Flood It

On a related topic, at the moment,

CurrentOrientation == PORTRAIT_ANY

Doesn’t seem to work so you have to test for the two different portrait orientations. Is this a bug or an undocumented feature?

That’s because currentOrientation and the various flavours of PORTRAIT are just numbers. So that test is testing two numbers and finding them not equal. The CurrentOrientation will always be one of the actual orientations and so will fail against the generic ones.

The numbers are:

PORTRAIT = 0
PORTRAIT_UPSIDE_DOWN = 1
LANDSCAPE_LEFT = 2
LANDSCAPE_RIGHT = 3
PORTRAIT_ANY = 4
LANDSCAPE_ANY = 5

So to test for CurrentOrientation == PORTRAIT_ANY you’d need to test CurrentOrientation < LANDSCAPE_LEFT! (Or better to write an auxiliary function:

function testOrientation(o)
    if CurrentOrientation == o then
        return true
    fi
    if o == PORTRAIT_ANY and CurrentOrientation <= 2 then
        return true
    fi
    if o == LANDSCAPE_ANY and CurrentOrientation > 2 then
        return true
    fi
    return false
end

Note: the tests on o are written with the _ANYs to provide robustness against these numbers changing. However the tests on CurrentOrientation are not as a reminder that if the numbers change, these tests will need changing. I put them as inequalities to make them a single test - though it strikes me that two equality tests might be faster than a single inequality test.

Hmm - thanks @Andrew_Stacey, that makes sense. The problem with using CurrentOrientation < LANDSCAPE_LEFT is that it isn’t obvious what you are trying to do, so it makes your code harder to read by someone else.

Given that you can’t compare CurrentOrientation with PORTRAIT_ANY what is the point of this constant?

I wonder whether some sort of binary masking arrangement would be more versatile. Not a big deal in the scheme of things.

The problem with using CurrentOrientation < LANDSCAPE_LEFT is that it isn’t obvious what you are trying to do, so it makes your code harder to read by someone else.

Exactly. That’s why in the testOrientation function I wrote it explicitly as testing against 2. But as I said, a single inequality might not be any more efficient than testing o == PORTRAIT or o == PORTRAIT_UPSIDE_DOWN.

Given that you can’t compare CurrentOrientation with PORTRAIT_ANY what is the point of this constant?

Because it’s a valid input to the supportedOrientations function which tells Codea which orientation changes to “notice”.

.@Bri_G how’s your app coming along? I just finished my first app and it’s waiting for review right now. I was looking at the original code by @Eric and your codea and was wondering how to overcome the stackover flow error when you press a color twice in a row.

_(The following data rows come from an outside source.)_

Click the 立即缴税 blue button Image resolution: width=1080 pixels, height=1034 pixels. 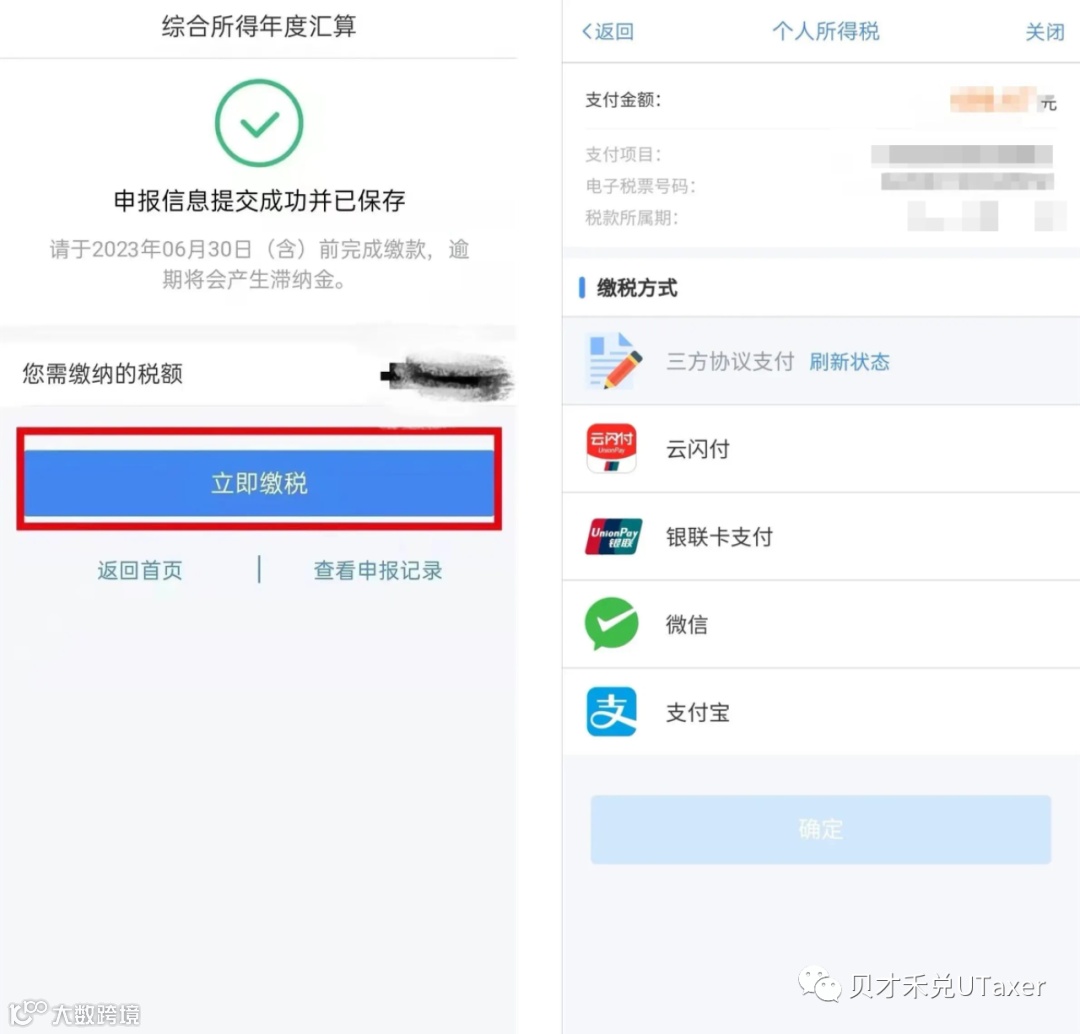coord(259,482)
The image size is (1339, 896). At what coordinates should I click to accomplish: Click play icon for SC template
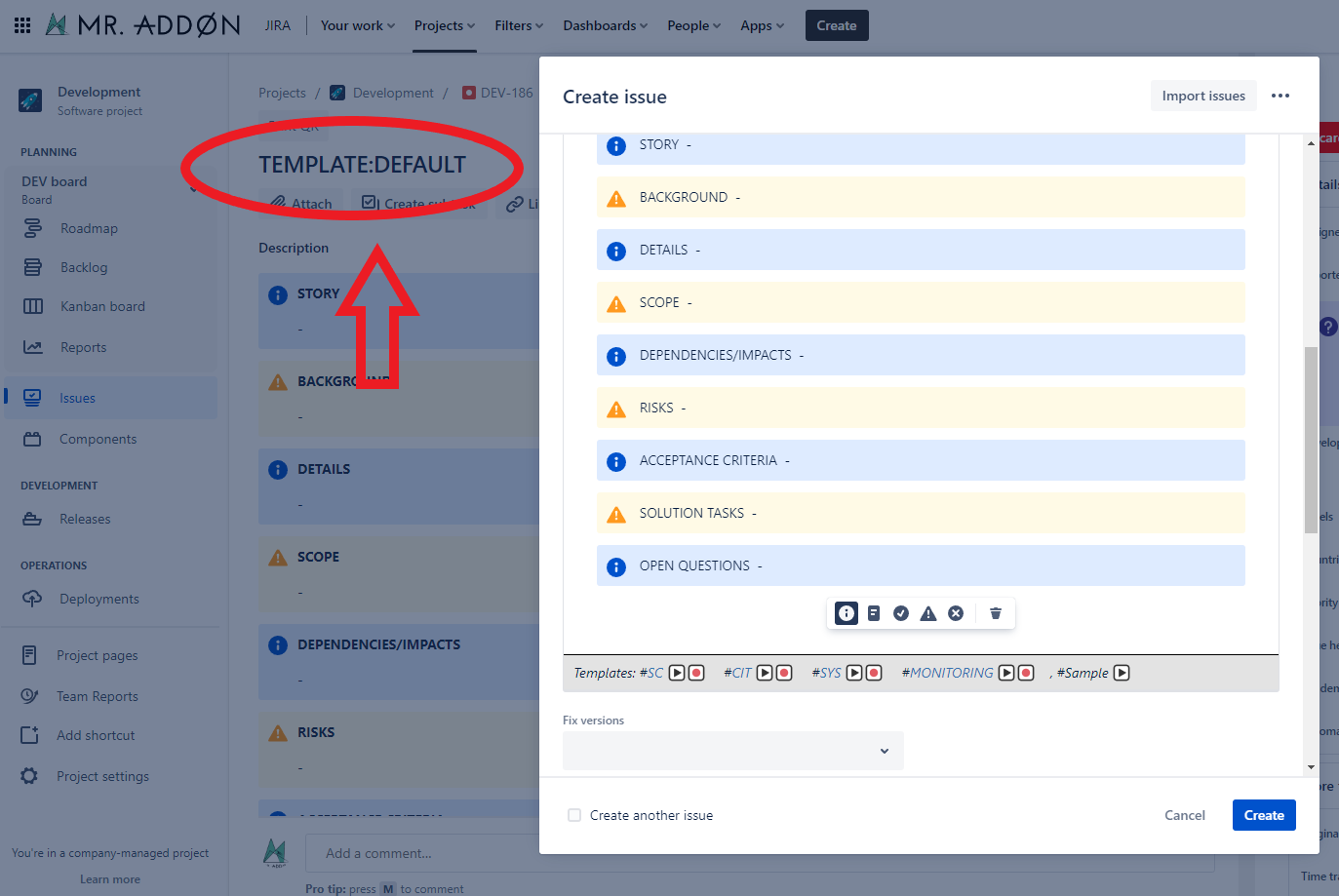pyautogui.click(x=677, y=673)
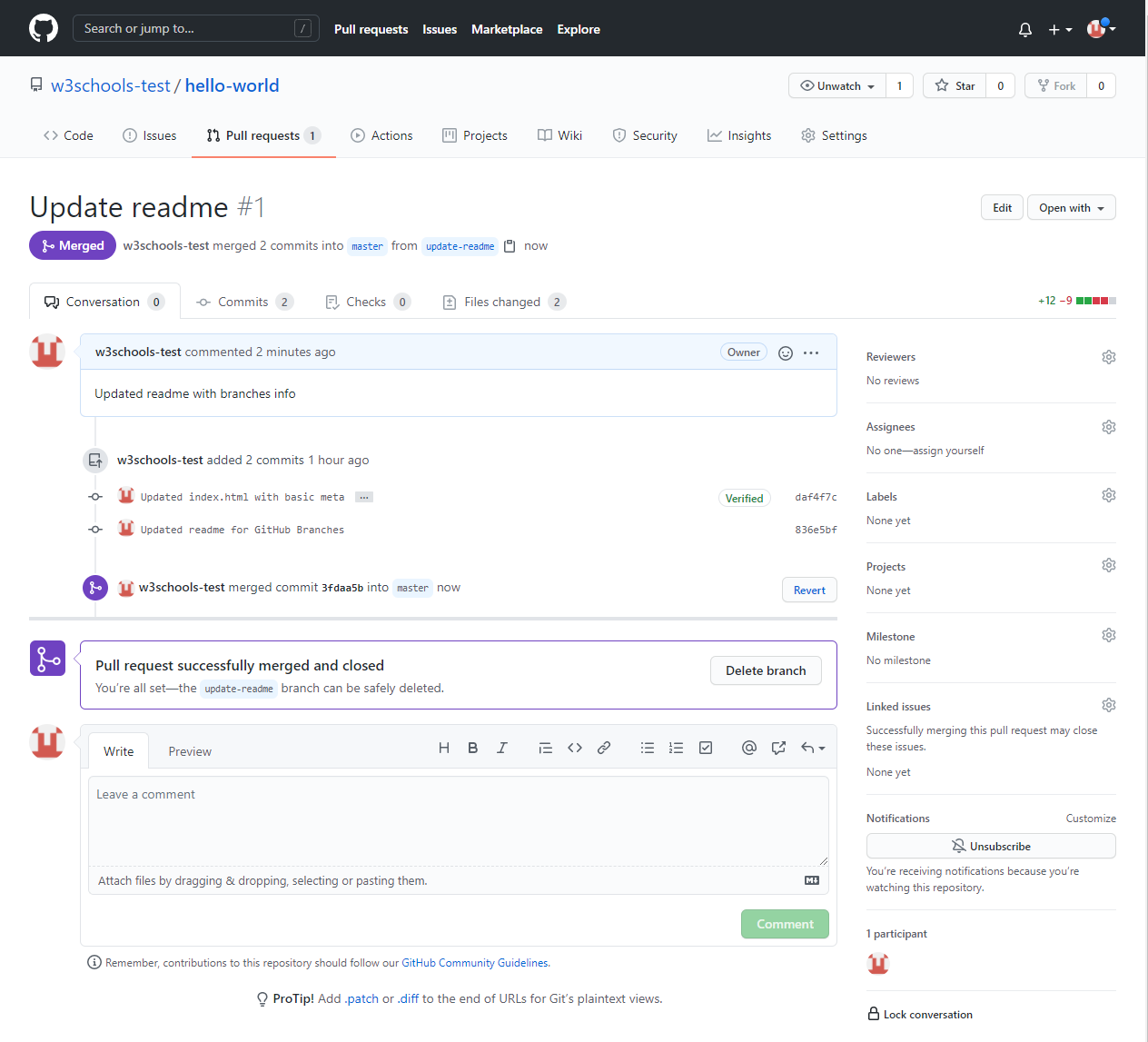The width and height of the screenshot is (1148, 1042).
Task: Star the hello-world repository
Action: (x=955, y=85)
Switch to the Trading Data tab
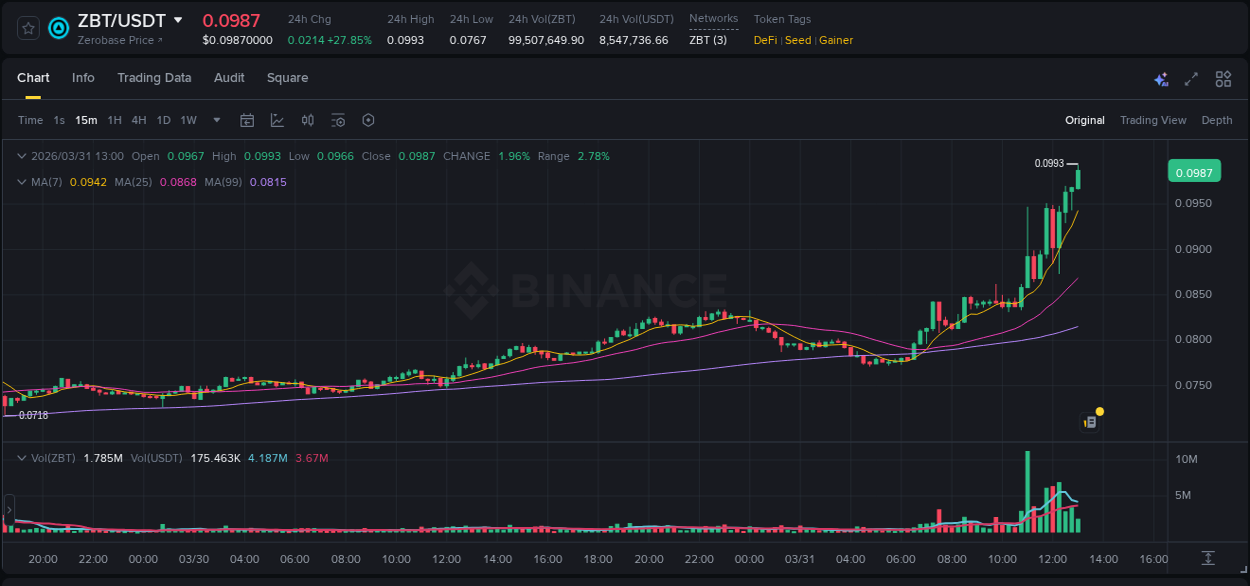Viewport: 1250px width, 586px height. pyautogui.click(x=154, y=78)
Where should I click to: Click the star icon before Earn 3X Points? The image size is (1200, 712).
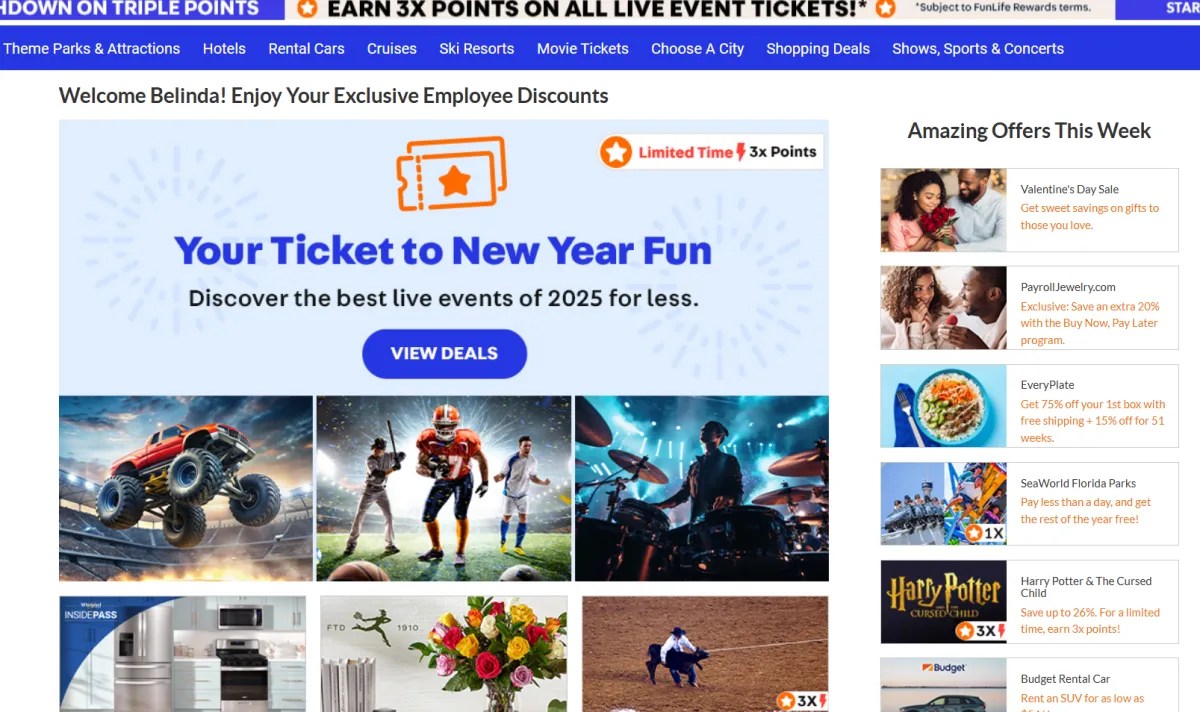pyautogui.click(x=307, y=9)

If anyone else knows, it would be a huge help for my project. Thanks.

Hi @veeeralp,

Only just picked up Flood-it again, been distracted by hols and house decorating. Also have a number of other things I’m pursuing with HTML/PHP and haven’t done much with the app.

Having said that - I’ve almost completed the hi-scores table and am looking at the possibility of posting results up onto a web-site so you can see globally who’s top of the pile.

On the stackover flow error - I’d left that to the end as a known bug to strip out. I was planning on re-visiting the core of the colour changes as part of that to avoid bugs like that.

With the other things in the pipeline - I think it will take me a couple of weeks to finish and tidy up. I’ll keep you posted.

Thanks,

Bri_G

:slight_smile:

.@Bri_G awesome can’t wait to see yours. I’ve also been working on mine, here’s a YouTube link

http://www.youtube.com/watch?v=nOUu9ftobxM

The awesome backgrounds were made in photoshop and the patterns are courtesy of subtlepatterns.com. Buttons were made in Ps too. I’m about 50 percent done. Now I just need to make a “lite” version and add a special feature.

edit: just noticed you can’t really see the detail in the video. Here are some links to screenshots. also, the physics boxes that fall react to how you tilt the ipad :slight_smile:

http://d.pr/i/a6SI

http://d.pr/i/y7j1

http://d.pr/i/gq5Y

http://d.pr/i/Z415

http://d.pr/i/HDT2

Wow, that looks really polished, @veeeralp.

I’d suggest drawing the physics boxes that drop down as solid-filled and softly coloured, rather than red outlines.

.@Simeon thanks for the compliment. I’ve been trying to color the boxes with a fill that matches the flood grid. I’ve been using the PhysicsDebugDraw provided in the physics test and i don’t know how to change the fill of the box. I’ve managed to make the stroke a random color every time the program is launched.

Does anyone have the code in C language for flood it?